Radeon有利のFFXIVベンチマーク
ただし推奨GPUはGeForce GTX 460
3DMark Vantageであれだけスコアに差が付いていたZOTACのGeForce GTX480とRadeon HD 5870搭載製品のスコアが逆転しており、スコア重視のユーザーにとっては後者が有利と言える。一方、推奨GPUとして指定されているGeForce GTX 460搭載製品は、いずれもLow設定で4,800以上のスコアで、「快適(4,500以上)」を達成している。また、推奨GPUを採用していることは、3D描画の正確さという面でも安心できる。
なお、定格クロックモデルに限って言えば、Ge Force GTX 460の768MB版は、1GB版と比べてメモリバス幅やROP(Rasterize Operation Processor)数が削減されているのだが、スコア差はあまり大きくない。あまり性能にこだわらないのなら低価格なこちらを搭載する製品を選ぶのも十分ありだろう。
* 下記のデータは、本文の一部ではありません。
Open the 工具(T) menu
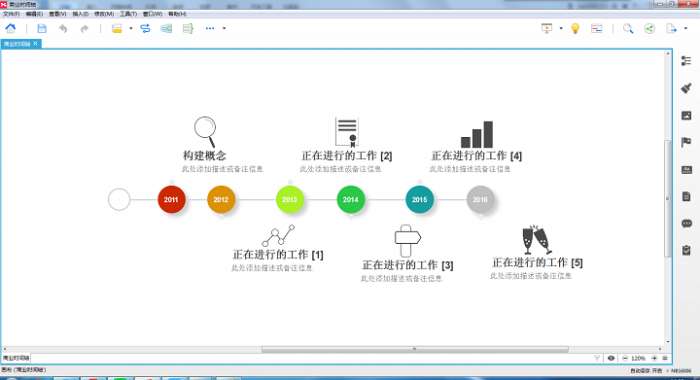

推奨認定を受けていないRadeon HD5770も、Low設定で4,600程度のスコアを示している。これ以下となると「普通」、「やや重い」とされるレンジになってくるため、快適とはいかないだろう。なお、High設定でも快適に楽しめるスコアを達成したのはRadeon HD 5870のOC版2製品のみで、敷居はかなり高い。

高性能製品搭載時は電源に注意
ビデオカード購入時に注目したいのが動作の安定性を左右する電源の+12V出力の大きさだが、出力値だけでなく、1系統か複数系統かという点も重要だ。+12Vが20A、2系統と仮定すると、480Wの総合出力だが、1系統で利用できるのは240Wまで。130WのCPUと150Wのビデオカードは別々の系統につながねばならず、もう1枚150Wのビデオカードを使うことは難しい。一方で+12Vが1系統40A(出力は同じ480W)であれば130W+150W+150W=430Wでなんとか使うことが可能になる。